::: Material provided
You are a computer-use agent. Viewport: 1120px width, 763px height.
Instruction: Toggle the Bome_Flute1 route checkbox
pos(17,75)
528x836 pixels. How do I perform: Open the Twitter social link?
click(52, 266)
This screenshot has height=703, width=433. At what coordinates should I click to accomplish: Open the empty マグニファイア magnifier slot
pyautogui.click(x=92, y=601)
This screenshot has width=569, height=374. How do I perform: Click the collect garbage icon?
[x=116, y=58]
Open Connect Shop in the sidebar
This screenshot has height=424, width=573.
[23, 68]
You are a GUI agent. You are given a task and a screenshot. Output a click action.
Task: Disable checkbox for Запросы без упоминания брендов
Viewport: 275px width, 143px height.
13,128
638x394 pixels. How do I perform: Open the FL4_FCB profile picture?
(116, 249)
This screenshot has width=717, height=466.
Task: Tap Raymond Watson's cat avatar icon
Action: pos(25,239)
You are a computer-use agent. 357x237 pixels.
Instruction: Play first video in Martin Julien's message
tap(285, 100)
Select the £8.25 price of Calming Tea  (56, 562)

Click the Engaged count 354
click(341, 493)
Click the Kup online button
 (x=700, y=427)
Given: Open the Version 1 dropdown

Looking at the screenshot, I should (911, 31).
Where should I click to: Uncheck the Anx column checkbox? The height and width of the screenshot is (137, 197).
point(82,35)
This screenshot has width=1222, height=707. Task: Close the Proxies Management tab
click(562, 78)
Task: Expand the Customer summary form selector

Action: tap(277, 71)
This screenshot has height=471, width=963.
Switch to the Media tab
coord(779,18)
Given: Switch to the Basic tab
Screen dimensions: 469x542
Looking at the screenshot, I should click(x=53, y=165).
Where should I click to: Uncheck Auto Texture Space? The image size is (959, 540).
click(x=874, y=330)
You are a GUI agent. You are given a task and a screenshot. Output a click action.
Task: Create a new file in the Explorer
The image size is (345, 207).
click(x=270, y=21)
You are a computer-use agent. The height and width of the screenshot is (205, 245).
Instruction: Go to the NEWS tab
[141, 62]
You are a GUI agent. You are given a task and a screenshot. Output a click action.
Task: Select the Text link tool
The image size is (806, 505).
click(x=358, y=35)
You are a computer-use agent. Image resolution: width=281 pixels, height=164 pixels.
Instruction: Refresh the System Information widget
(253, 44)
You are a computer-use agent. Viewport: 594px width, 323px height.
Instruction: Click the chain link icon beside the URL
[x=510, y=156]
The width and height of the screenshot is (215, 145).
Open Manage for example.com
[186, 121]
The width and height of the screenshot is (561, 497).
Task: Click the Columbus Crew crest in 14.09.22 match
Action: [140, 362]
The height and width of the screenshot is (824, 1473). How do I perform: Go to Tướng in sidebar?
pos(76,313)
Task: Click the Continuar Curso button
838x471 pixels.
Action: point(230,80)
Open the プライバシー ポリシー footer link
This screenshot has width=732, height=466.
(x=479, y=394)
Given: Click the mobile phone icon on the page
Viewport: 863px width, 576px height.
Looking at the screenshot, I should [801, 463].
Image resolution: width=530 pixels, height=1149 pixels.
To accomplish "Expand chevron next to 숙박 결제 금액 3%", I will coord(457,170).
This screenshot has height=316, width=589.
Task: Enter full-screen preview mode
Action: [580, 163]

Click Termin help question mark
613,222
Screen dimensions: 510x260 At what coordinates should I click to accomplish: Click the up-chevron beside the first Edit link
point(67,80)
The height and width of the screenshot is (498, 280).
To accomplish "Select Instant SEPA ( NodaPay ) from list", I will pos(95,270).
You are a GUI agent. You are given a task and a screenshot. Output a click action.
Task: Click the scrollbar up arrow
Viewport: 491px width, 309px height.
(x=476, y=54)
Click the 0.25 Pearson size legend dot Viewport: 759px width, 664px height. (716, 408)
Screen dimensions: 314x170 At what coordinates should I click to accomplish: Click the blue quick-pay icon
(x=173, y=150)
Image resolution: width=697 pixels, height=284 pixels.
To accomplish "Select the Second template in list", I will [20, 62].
::::::
> Exercise prompt
Please state how many lines in the entries above include the string "list", and write only that number.

> Solution for this exercise
2